More shocking, broad-based hedge-fund underperformance is hardly a recent phenomenon. Hedge funds have put together a spotty record of earning their keep for years. Here’s the ignominious scorecard:
- 2009: HFRX Global Hedge Fund Index rose 13.4%, lagging the S&P 500 by a whopping 10 percentage points.
- 2010: HFRX Global Hedge Fund Index gained 5.2%, lagging the broader market by 8.9 percentage points.
- 2011: HFRX Global Hedge Fund Index lost 8.9%, while the S&P 500 finished flat.
But it gets worse.
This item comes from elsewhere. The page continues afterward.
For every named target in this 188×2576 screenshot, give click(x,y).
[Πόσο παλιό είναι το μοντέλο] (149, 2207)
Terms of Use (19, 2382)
Hedge funds on average have underperformed even essentially risk-free Treasury bills, writes Simon Lack in his new book The Hedge Fund Mirage.
Furthermore, the rapacious 2-and-20 fee structure means that the vast majority of returns have flowed to fund managers, not clients. By Lack’s reckoning, 84% of all profits generated by hedge funds since 1998 have gone to the guys running them. Heck, it’s quite possible that the market crash of 2008 wiped out any and all returns hedge funds have ever made for their investors, Lack writes.
We already knew that active management rarely pays in a plain-vanilla 401(k) plan. What’s astonishing is how destructive and expensive it has become for investors with the deepest pockets.
As of this writing, Dan Burrows did not hold a position in any of the aforementioned securities.